# PebblesDB -- Building Key-Value Stores using Fragmented Log-Structured Merge Trees

## PebblesDB: Building Key-Value Stores using Fragmented Log-Structured Merge Trees

### 0x00 引言

We evaluate PebblesDB using micro-benchmarks and show that for write-intensive workloads, PebblesDB reduces write amplification by 2.4-3× compared to RocksDB, while increasing write throughput by 6.7×. We modify two widely-used NoSQL stores, MongoDB and HyperDex, to use PebblesDB as their underlying storage engine. Evaluating these applications using the YCSB benchmark shows that throughput is increased by 18-105% when using PebblesDB (compared to their default storage engines) while write IO is decreased by 35-55%.


### 0x01 FLSM基本思路

FLSM的存储布局：

LSM-Tree写入放大一个很重要的原因就是上层的更少的数据合并到下层更加大的数据的时候，下层所有的数据都会被重写。为了解决这个问题，FLSM把每层的sstable分割成更小的单元。FLSM compaction的时候，不是将上层下层的合并重新，而是简单地在下一层合适的位置添加一个新的fragment。FLSM可以做到数据在大部分的层中只会被写入一次。

 Doing so ensures that data is written exactly once in most levels; a different compaction algorithm is used for the the last few highest levels.  FLSM achieves this using a novel storage layout and organizing data using guards.


### 0x02 Guards

Guards是FLSM中核心的概念，基本的思路来自Skip List。前面说到FLSM将每层分为了更小的单元，为了更快的找到数据所在的单元，这里使用了Guards。这里为什么可以和基本的工作方式联想一下Skip List即可。传统的LSM，每一层包含了不相交的数据的sstabls，也就是说一个数据最多在这些sstables中出现一次。FLSM则改变了这种方式，它由每一层的多个sstables的范围是可以重叠的(注意这里是sstables，FLSM每一层多个的sstable，而且每一个Gruard下面也可以由多个)，也就是说一个数据在多个的这些sstabls里面。

  The FLSM data structure discards this invariant: each level can contain mul- tiple sstables with overlapping key ranges, so that a key may be present in multiple sstables. To quickly find keys in each level, FLSM organizes the sstables into guards (inspired from the Skip-List data structure)


#### Selecting Guards

Much like skip lists, if a key K is selected as a guard in level i, it becomes a guard for all higher levels i + 1, i + 2 etc. The guards in level i + 1 are a strict superset of the guards in level i. Choosing guards in this manner allows the interval between each guard to be successively refined in each deeper level.

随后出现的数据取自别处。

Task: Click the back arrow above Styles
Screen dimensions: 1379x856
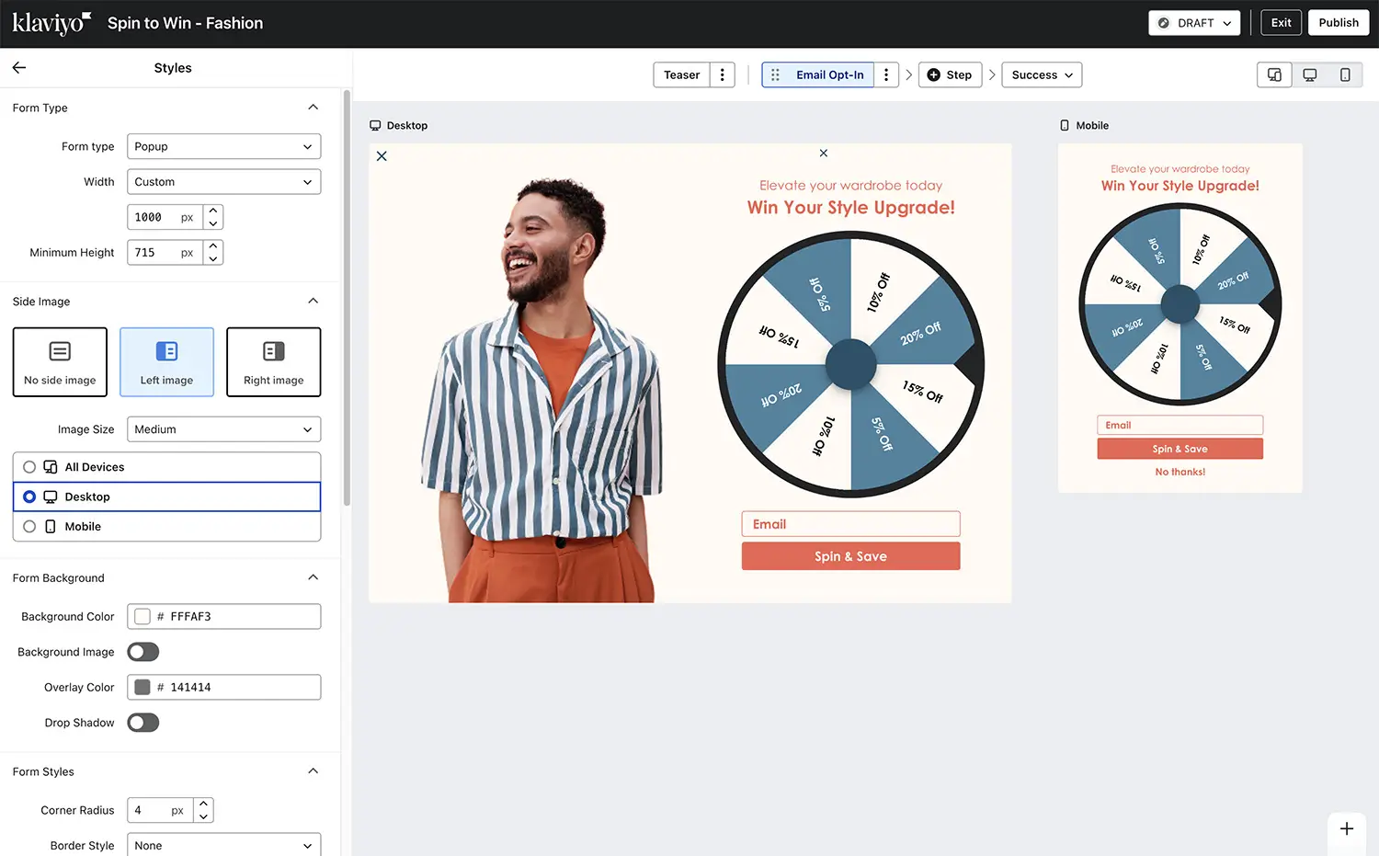Action: 18,67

#### Inserting and Deleting Guards

During compaction, guard G is deleted and sstables belonging to guard G will be partitioned and appended to either the neighboring guards in the same level i or child guards in level i + 1. Compaction from level i to i + 1 proceeds as normal (since G is still a guard in level i + 1). At the end of compaction, FLSM persists metadata indicating G has been deleted at level i. If required, the guard is deleted in other levels in a similar manner. Note that if a guard is deleted at level i, it should be deleted at all levels < i; FLSM can choose whether to delete the guard at higher levels > i.


### 0x03 FLSM Operations

• get()操作；在memtable里面的查找操作和一般的LSM没有区别。在memtable没有查到的话，想要到各层sstables。在下面的任何一层查到了就直接返回。在具体的一层查找的时候，先对Guards进行二分查询，定位到一个Guard下面的sstabls，然后在这个Guard下面的sstables里面查着，注意这里是这个Guard下面所有的sstabls都要查找。

• 范围查询这里要处理的问题就是一个Guard里面的sstables的值的范围存在重叠的问题，这里使用的是类似merge sort的方法解决。

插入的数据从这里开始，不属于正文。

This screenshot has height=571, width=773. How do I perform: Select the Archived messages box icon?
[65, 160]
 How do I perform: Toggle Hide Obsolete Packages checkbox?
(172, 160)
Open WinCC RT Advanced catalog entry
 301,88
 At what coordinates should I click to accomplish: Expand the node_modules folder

...  a binary search is performed on each sstable to identify the smallest key overall in the range. Identifying the next smallest key in the range is similar to the merge procedure in merge sort; however, a full sort does not need to be performed. When the end of range query interval is reached, the operation is complete, and the result is returned to the user.

• put()操作，也是先添加到memtable，在memtable满了之后，先被添加到level 0，需要的时候进行compaction操作。这里FLSM会避免进行合并重写的操作，而是直接attach到下面一层合适的Guard下。
• 更新 & 删除，这里和LSM的操作没有很大的区别，也是添加一个包含新的updated sequence number的数据(update) 后者是一个删除的标志(delete).
• Compaction，这里当一个Guard下面的sstabls数量达到一定的阈值的时候，就会进行compaction操作。这些sstales首先会被归并，然后根据下面一层的Guars进行拆分，然后就是attach到正确的Guard下面。
 For example, assume a guard at Level 1 contains keys {1, 20, 45, 101, 245}. If the next level has guards 1, 40, and 200, the sstable will be partitioned into three sstables containing {1, 20}, {45, 101}, and {245} and attached to guards 1, 40, and 200 respectively.

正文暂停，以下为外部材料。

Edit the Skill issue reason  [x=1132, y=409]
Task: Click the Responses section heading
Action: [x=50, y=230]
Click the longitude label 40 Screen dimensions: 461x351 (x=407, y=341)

• 最下面的一层(Paper中的叫法是the highest level，这篇总结将这些level看成类似倒置的树)，由于下面没有level，它只能选择重写合并(如果没有达到一定的条件添加新的level的话)；

• 另外一个情况就是倒数第二层，如果它的compaction操作，选择添加到下一层的操作会导致合并到一个大的sstable的时候(这里有点模糊)，

 Second, for the second-highest level, FLSM will rewrite an sstable into the same level if the alternative is to merge into a large sstable in the highest level (since we cannot attach new sstables in the last level if the guard is full).


FLSM例外的一个优点就是这些compaction操作是很容易并行操作的，因为不同的Guard之间不会产生其它的Guard。

## 参考

1. Pandian Raju, Rohan Kadekodi, Vijay Chidambaram, and Ittai Abra- ham. 2017. PebblesDB: Building Key-Value Stores using Fragmented Log-Structured Merge Trees. In Proceedings of ACM Symposium on Operating Systems Principles (SOSP’17). ACM, New York, NY, USA, Article 4, 18 pages. https://doi.org/10.1145/3132747. 3132765.